=== Data to process ===
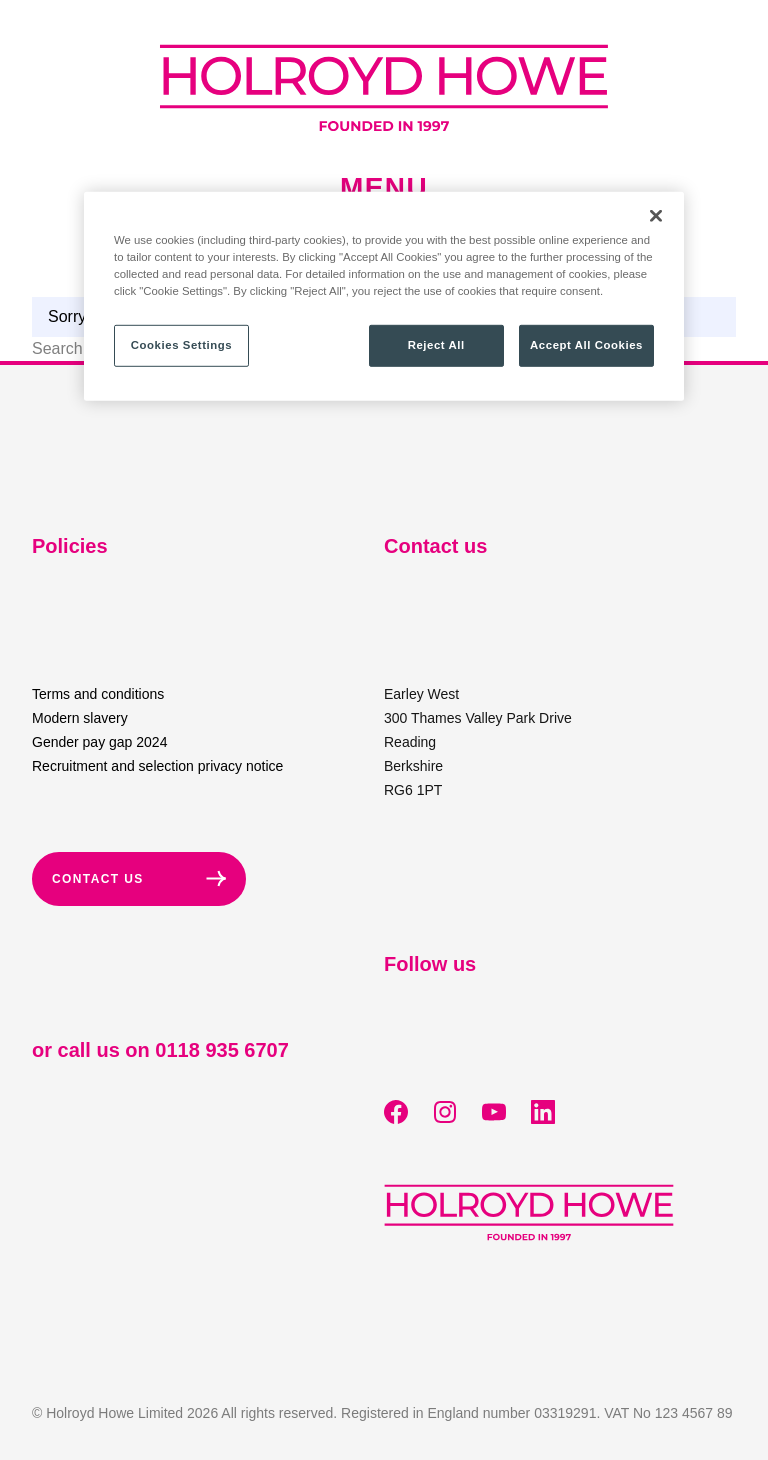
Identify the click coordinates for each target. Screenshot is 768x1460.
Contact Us (139, 878)
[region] (384, 296)
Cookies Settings (181, 345)
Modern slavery (80, 718)
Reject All (436, 345)
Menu (384, 188)
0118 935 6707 (221, 1050)
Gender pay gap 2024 (99, 742)
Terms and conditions (98, 694)
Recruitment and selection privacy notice (157, 766)
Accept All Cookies (586, 345)
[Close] (656, 216)
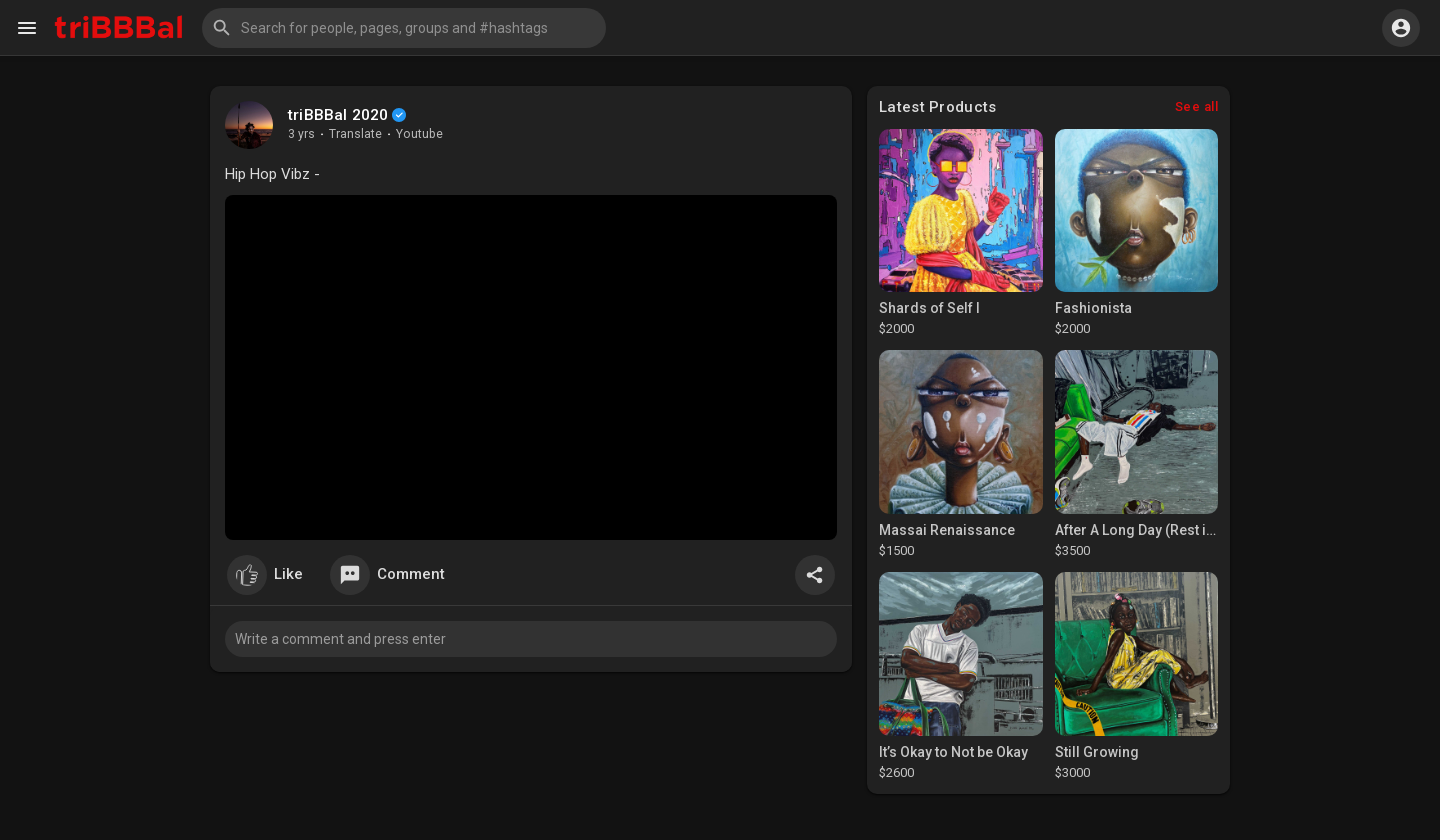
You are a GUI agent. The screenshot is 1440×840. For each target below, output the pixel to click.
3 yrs (301, 134)
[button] (404, 28)
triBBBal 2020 (338, 115)
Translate (355, 134)
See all (1197, 106)
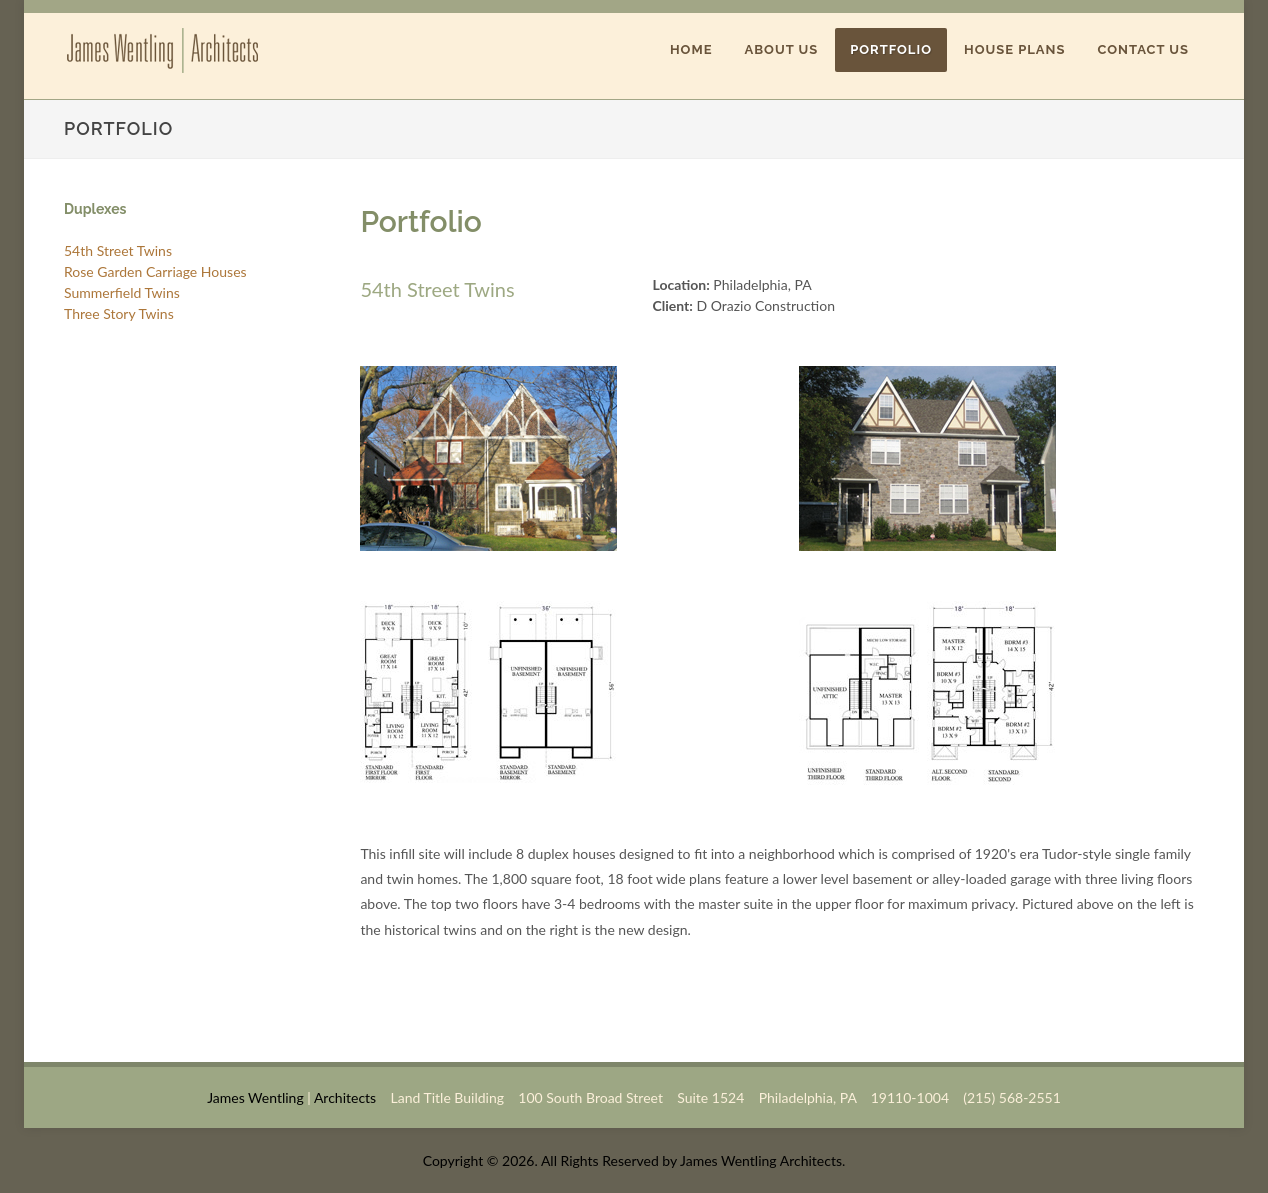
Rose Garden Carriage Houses (155, 271)
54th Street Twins (118, 250)
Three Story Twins (119, 313)
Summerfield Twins (122, 292)
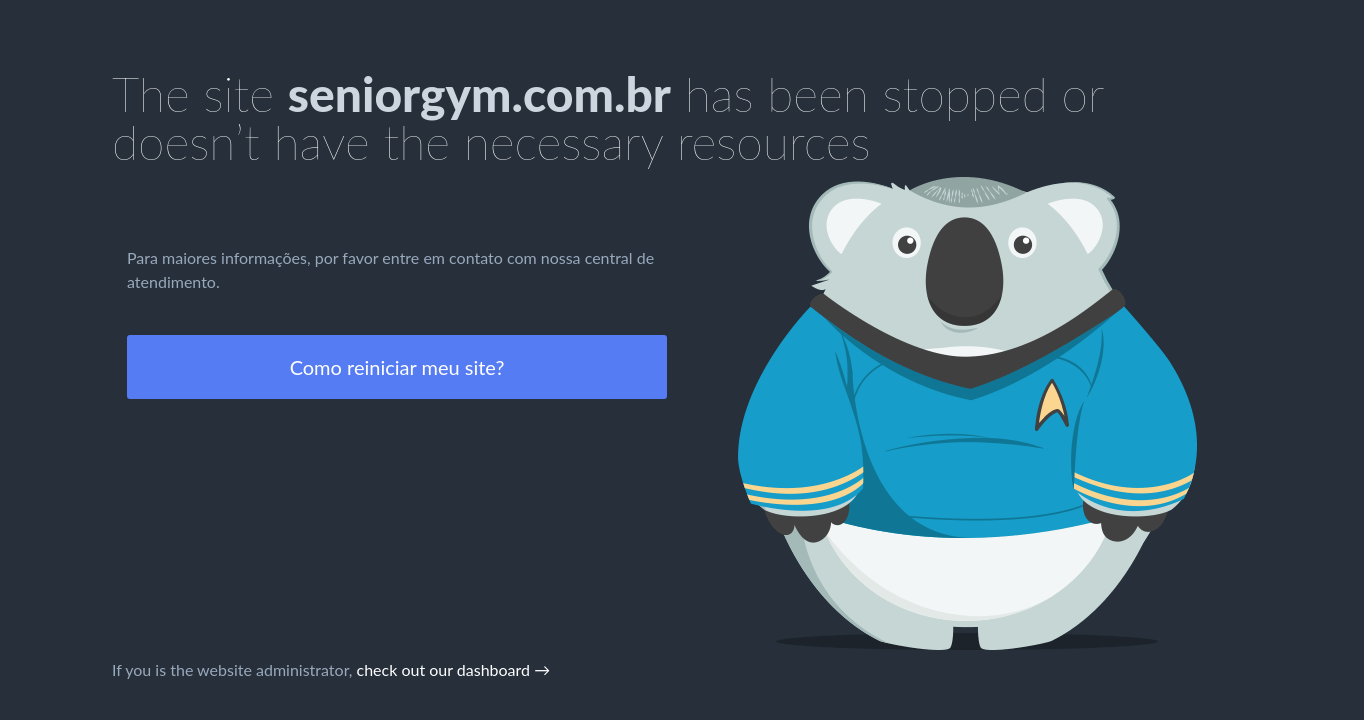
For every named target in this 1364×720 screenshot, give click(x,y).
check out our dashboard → (454, 669)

=== Goal ===
Starting at the line that contains "54th Street Twins (118, 250)" and continuing through the end of the records, write those lines again with "Twins" renamed to "Townhomes" and everything else unchanged. Omit the pictures from your answer.

=== Correct response ===
54th Street Townhomes (118, 250)
Three Story Townhomes (119, 313)
Summerfield Townhomes (122, 292)
For every named target in this 1364×720 screenshot, give click(x,y).
check out our dashboard → (454, 669)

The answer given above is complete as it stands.